By Zhuan Ti | China Daily | Updated: 2016-12-10 07:14

 Volkswagen Group China: helping to build bridges through culture

Young musicians perform at the Sino-German Youth Communication Celebration Concert on Sept 23 in Beijing. Photos Provided to China Daily

Volkswagen Group China: helping to build bridges through culture

Volkswagen Group China: helping to build bridges through culture

In Volkswagen's view, the measure of a company's success in the 21st century goes beyond its annual profit and sales figures. Good companies must be willing to contribute more widely to the communities in which their business success is built to truly demonstrate their leadership.

Volkswagen Group China takes this responsibility seriously. Reflecting the group's more than 30 years of being in China, Volkswagen has long worked to replicate the close relationship it has enjoyed with its Chinese customers on a broader social level. It views culture as an ideal vehicle through which to achieve this.

Jochem Heizmann, member of the management board of Volkswagen Group and president and CEO of Volkswagen Group China, said they have always had a strong focus on culture and cultural exchanges, which is in line with the tradition of Volkswagen Group.
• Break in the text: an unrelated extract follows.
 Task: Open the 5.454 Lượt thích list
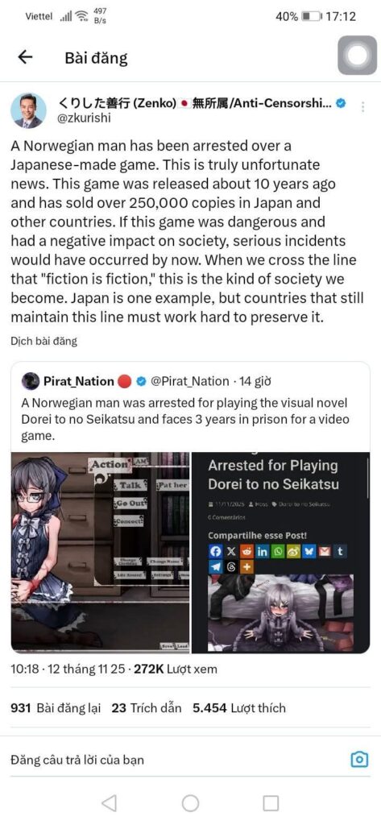point(239,708)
"I believe that communication means learning from each other, and is a process of understanding each other," Heizmann said. "We hope to deepen mutual understanding and exchange of knowledge between China and Germany through a variety of cultural projects."

Volkswagen Group China's promotion of culture and support for education and bilateral exchanges in the field has been steadily growing for a number of years. The umbrella for this effort is the PACE strategy - participation, connection, education and exchange.

Under PACE, Volkswagen Group China is creating new opportunities for participation in culture and art, proactively connecting people to new cultural experiences and promoting cultural education and bilateral exchange between China and Germany.

Volkswagen has supported a variety of fruitful activities in the cultural field.

Volkswagen Group China: helping to build bridges through culture

In June, during a visit to Beijing, Volkswagen AG CEO Matthias Muller announced a new cultural exchange fund to foster dialogue between the youth of Germany and China.

Later in the same month, Volkswagen Group China supported the Chinese debut of the top productions from Germany's premier theater festival, Theatertreffen Berlin. For this initiative, it partnered with the Goethe-Institut to provide supporting workshops to encourage appreciation of dramatic arts.

Volkswagen also exclusively partnered with the Sino-German Youth Communication Celebration Concert in Beijing's Pudu Temple in September. The concert brought together outstanding young classical musicians from the German Music Council's renowned Jugend Musiziert youth competition and the first China Youth Music Competition in a superb show of how music is a language through which everyone can communicate.

As an ambassador of Chinese and German cultural exchange, Volkswagen Group China brings a variety of cultural activities to people around China. In the autumn of 2016, the Volkswagen North East China Chamber Music Festival was held in Dalian, and the first Jazz Festival was held in Urumqi.

The next highlight on the calendar will be the Chamber Music Matinee's "Factory meets Classic" in cooperation with the Shenyang Conservatory of Music, which will be held at Volkswagen Automatic Transmission (Dalian) Co Ltd this December.

Through Volkswagen Group of America's corporate partnership with the Museum of Modern Art in New York, the group has helped to open educational pathways for people in China to the knowledge and experience of one of the world's most renowned art institutions.

This includes the launch of a photography course in October, Seeing Through Pictures, in Mandarin. One of the museum's popular online courses, the program aims to address the gap between seeing and truly understanding photographs by introducing a diversity of ideas, approaches and technologies that inform their making.

It is based on MoMA's collection of 48 artists who have had a lasting effect on the evolution of photography over the past 180 years.

For Volkswagen Group China, its support for these activities is a natural extension of its commitment and connection to China, according to the company.